Ainsi, l’assureur Ethias, en grande partie aux mains de l’État, décroche trois quarts de tous les marchés en assurances auto, à côté de son concurrent Axa qui en remporte 13%. En l’espace de six ans, ces marchés d’assurances ont rapporté au moins 880 millions d’euros de rentrées à Ethias et 130 millions à Axa, au vu de la valeur contractuelle publiée.
Une entreprise comme Solucious, le grossiste alimentaire du groupe Colruyt, a raflé dans ce domaine un quart de toutes les commandes, pour près de 45 millions d’euros, suivi par son concurrent Sligro (16% des marchés). Les autres n’ont obtenu que des miettes.
L’enquête européenne confirme ce constat. En 2021, les pouvoirs publics belges n’ont attribué que 28% de leurs marchés à des PME, une proportion en recul sur 2020 (30%) et 2019 (34%), alors que, dans le même temps, le nombre de ces entreprises participant aux appels d’offres était passé de 54 à 59%. Ce très mauvais score nous place tout en bas du classement européen, juste devant la Roumanie.
“Les appels d’offres sont souvent encore trop complexes ou de trop grande ampleur pour les PME”, explique Lynn Jonckheere, conseillère juridique au service d’études d’Unizo. “La loi sur les marchés publics autorise pourtant parfaitement de scinder de grands marchés en plusieurs petits chantiers, donc gérables pour des PME.”
“Une entité publique doit veiller à viser également les petites entreprises et les nouveaux entrants sur le marché, afin d’accroître la concurrence sur le plan du prix, de la qualité et de l’offre”, souligne le professeur Schotanus. “Sinon, l’argent des impôts n’est pas alloué de manière efficiente et le pouvoir public passe également à côté de l’opportunité d’intégrer dans sa politique d’achat des aspects comme l’impact environnemental, l’entrepreneuriat social et l’innovation.”
Bert Baeyens, un expert indépendant qui conseille les pouvoirs publics pour leurs marchés, doute que des commandes plus petites augmentent les chances des PME dans la mesure où elles devraient travailler autant pour un montant plus limité. “En revanche, les PME doivent réellement avoir plus de possibilités de décrocher effectivement des contrats. Le manque de transparence des autorités ne les aide pas”, reconnaît Baeyens.

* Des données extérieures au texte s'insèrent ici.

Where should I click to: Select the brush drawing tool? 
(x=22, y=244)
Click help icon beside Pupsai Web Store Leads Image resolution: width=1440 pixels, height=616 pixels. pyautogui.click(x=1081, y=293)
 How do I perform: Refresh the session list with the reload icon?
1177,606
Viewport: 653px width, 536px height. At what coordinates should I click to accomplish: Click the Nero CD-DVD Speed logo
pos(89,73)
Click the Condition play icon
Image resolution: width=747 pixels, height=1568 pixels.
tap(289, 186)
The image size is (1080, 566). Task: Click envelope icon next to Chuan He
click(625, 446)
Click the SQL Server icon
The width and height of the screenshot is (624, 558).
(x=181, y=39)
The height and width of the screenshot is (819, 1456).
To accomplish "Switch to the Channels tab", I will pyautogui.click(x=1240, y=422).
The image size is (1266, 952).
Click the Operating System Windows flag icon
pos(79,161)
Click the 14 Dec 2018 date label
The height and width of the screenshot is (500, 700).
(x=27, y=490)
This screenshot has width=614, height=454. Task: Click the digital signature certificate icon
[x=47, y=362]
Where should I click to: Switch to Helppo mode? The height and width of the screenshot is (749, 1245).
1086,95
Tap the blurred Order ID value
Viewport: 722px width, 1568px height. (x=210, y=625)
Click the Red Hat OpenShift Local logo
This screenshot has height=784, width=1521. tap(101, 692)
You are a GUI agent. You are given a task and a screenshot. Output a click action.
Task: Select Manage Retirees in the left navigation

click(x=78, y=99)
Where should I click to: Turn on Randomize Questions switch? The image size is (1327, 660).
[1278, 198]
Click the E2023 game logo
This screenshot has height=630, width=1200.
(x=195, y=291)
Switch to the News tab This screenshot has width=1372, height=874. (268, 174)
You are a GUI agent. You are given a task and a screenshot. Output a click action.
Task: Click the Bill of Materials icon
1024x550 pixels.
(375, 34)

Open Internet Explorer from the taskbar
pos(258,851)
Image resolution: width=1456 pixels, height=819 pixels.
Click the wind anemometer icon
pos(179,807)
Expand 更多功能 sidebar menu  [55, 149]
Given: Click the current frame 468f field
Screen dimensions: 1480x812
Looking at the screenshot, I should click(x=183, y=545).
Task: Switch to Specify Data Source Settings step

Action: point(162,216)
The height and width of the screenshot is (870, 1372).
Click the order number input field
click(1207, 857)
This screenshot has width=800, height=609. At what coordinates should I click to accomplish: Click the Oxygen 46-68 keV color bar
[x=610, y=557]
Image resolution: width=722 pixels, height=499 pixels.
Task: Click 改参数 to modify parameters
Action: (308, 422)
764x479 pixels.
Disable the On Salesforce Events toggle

“On pourrait infliger des amendes aux administrations peu transparentes dans leurs marchés publics, mais il serait préférable de combler leur déficit structurel de personnel.”BERT BAEYENS
EXPERT INDÉPENDANT
“Mais ce n’est certainement pas une question de mauvaise volonté. Ces dernières années, les pouvoirs publics ont sabré dans leurs dépenses, alors que les règles et les obligations ne sont pas devenues moins complexes. En outre, il n’est pas évident de trouver de bons acheteurs publics. C’est un métier en pénurie. Les administrations doivent faire des choix. La publication de leurs marchés publics n’est pas prioritaire. On pourrait leur infliger des amendes, mais il serait préférable de combler leur déficit structurel de personnel.”
La Fondation des marchés publics demande surtout aux autorités de clarifier les règles en matière de publication (ou non) des marchés publics et de communiquer davantage d’informations que la seule mention de l’entreprise décrochant le contrat et de son montant. Il est rare que l’on dévoile les entreprises qui participent aux appels d’offres.
Le Premier ministre Alexander De Croo (Open VLD), en charge des marchés publics, élabore un projet de loi destiné à permettre de collecter ces informations de manière structurelle. “Nous disposerons ainsi de plus de données pour déterminer notre politique et analyser en détail la participation des PME aux appels d’offres”, précise un porte-parole. Le cabinet veut aboutir à un ensemble de données qui réponde à toutes les obligations européennes d’ici à 2027.